Barclays is recommending manufacturers work harder on their exporting strategy, as new research shows that 56% of UK manufacturers hit the limit to the growth they can achieve by trading only within the UK in under just five years in business.
Surveying 500 UK businesses that export, including 100 manufacturers, the research tips for those companies who only have domestic markets and are unsure about whether they should start trading internationally.
Forty-four per cent of manufacturers said they found the experience of trading internationally to be as easy as they had hoped, or even easier than they had expected. Half of manufacturers who already export say they wish they’d started sooner.
When looking at barriers for not exporting sooner, 52% of manufacturers said finding contacts for potential customers and partners had been their chief concern. Meanwhile, 32% of those who said they wish they’d started exporting sooner cited at least one psychological reason for not doing so, including that they ‘didn’t know where to start’, thought it would be ‘too complicated’, ‘didn’t think it would work’ or ‘didn’t think to do it.’
As to destinations, only 27% of manufacturers would choose Brazil, Russia, India or China in their top five countries if they started to export again. Based on their experiences, 75% would choose somewhere in Europe in their top five places of where to begin.

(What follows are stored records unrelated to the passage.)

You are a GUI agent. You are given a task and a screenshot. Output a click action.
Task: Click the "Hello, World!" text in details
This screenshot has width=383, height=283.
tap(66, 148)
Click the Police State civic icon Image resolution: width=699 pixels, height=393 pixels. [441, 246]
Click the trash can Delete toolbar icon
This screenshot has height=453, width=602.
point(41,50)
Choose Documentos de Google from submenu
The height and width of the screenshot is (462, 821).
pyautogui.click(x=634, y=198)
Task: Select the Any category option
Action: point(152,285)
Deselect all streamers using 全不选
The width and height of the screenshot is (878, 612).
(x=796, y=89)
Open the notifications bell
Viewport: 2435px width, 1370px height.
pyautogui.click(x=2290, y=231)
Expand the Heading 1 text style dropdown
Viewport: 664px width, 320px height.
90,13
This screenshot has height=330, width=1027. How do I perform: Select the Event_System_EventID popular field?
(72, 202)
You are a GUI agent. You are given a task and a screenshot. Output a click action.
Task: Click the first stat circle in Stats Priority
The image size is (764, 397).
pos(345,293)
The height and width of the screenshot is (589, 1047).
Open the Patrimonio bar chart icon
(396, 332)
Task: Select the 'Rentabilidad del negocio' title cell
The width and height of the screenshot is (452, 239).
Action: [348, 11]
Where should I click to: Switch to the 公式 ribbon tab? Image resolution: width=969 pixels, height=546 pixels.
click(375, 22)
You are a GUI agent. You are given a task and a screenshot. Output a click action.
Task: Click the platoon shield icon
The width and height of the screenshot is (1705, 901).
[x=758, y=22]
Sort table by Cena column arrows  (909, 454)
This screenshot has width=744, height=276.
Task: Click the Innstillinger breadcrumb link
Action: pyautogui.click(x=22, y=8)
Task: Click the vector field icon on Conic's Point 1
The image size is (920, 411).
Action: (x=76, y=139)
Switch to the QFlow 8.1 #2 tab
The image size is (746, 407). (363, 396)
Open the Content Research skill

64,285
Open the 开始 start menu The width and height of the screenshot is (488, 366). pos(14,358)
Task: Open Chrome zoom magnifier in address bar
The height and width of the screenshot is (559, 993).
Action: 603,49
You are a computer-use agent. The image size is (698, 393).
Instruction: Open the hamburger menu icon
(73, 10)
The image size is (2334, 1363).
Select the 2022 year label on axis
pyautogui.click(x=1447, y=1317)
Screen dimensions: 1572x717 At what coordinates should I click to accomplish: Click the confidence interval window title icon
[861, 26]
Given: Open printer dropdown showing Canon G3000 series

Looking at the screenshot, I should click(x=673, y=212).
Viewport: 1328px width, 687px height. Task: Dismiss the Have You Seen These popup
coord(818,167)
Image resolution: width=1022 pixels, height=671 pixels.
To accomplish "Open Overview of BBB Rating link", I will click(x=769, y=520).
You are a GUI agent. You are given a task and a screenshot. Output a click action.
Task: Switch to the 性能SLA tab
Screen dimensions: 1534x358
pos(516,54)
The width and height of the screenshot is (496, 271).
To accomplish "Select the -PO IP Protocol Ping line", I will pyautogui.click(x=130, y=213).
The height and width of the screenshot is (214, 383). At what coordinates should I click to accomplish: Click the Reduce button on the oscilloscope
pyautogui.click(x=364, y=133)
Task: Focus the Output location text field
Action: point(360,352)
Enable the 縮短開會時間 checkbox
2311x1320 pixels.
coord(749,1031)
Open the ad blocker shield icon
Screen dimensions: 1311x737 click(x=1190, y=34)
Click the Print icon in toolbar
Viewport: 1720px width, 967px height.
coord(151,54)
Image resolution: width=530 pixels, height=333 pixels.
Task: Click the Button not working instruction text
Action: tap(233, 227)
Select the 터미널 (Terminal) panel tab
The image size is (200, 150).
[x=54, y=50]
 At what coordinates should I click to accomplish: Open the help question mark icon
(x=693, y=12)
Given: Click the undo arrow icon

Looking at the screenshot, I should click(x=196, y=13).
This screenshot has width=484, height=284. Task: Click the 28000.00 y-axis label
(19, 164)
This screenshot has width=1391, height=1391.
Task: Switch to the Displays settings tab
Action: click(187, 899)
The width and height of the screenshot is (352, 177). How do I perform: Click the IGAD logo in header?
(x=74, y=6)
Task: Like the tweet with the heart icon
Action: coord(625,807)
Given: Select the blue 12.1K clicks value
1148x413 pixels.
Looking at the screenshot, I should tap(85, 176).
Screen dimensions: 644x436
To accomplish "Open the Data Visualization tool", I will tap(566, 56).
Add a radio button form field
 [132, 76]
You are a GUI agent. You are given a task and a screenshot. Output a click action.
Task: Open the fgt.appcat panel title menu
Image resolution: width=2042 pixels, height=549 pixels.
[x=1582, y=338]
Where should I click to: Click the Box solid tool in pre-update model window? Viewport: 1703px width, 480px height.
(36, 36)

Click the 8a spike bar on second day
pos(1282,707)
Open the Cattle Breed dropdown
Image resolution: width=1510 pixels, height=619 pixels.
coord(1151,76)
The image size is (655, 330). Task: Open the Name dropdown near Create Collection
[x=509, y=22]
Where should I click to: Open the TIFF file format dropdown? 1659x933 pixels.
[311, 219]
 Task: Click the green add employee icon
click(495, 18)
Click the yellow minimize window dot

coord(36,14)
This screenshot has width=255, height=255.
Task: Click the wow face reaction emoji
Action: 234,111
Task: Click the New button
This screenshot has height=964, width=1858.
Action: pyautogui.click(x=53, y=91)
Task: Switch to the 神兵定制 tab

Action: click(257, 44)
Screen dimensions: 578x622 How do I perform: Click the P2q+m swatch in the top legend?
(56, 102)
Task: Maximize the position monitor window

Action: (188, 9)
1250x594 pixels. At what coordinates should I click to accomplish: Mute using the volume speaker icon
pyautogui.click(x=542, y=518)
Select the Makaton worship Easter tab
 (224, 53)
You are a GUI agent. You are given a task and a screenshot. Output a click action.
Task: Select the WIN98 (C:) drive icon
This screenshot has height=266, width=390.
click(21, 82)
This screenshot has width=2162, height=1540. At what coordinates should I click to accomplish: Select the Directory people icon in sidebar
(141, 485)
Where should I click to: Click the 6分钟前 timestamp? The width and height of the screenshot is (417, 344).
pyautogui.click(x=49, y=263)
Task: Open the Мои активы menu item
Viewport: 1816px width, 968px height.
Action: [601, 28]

The top two key factors cited which made manufacturers start exporting and attracting overseas customers were increasing or changing their products and services which were better suited to other markets (49%) and in order to grow their businesses (46%).
And what advice would these exporting firms give to other manufacturers thinking of exporting? These included regularly liaising with customers and export agents (31%), knowing the most effective transport methods (28%) and taking a phased approach to new markets (23%).
The research showed that despite the successes of exporting, often it was not well planned. Mike Rigby, head of manufacturing, transport and logistics at Barclays said: “What is clear from this research is that manufacturers find exporting to be a very positive experience, often in the absence of much planning. Under a third of manufacturers (31%) reported that they had a formal plan together when they moved into exporting.
“If such a large number of manufacturers are experiencing the benefits of exporting on this kind of reactive basis, imagine what could be achieved if they had a comprehensive plan in place on how to best achieve growth?”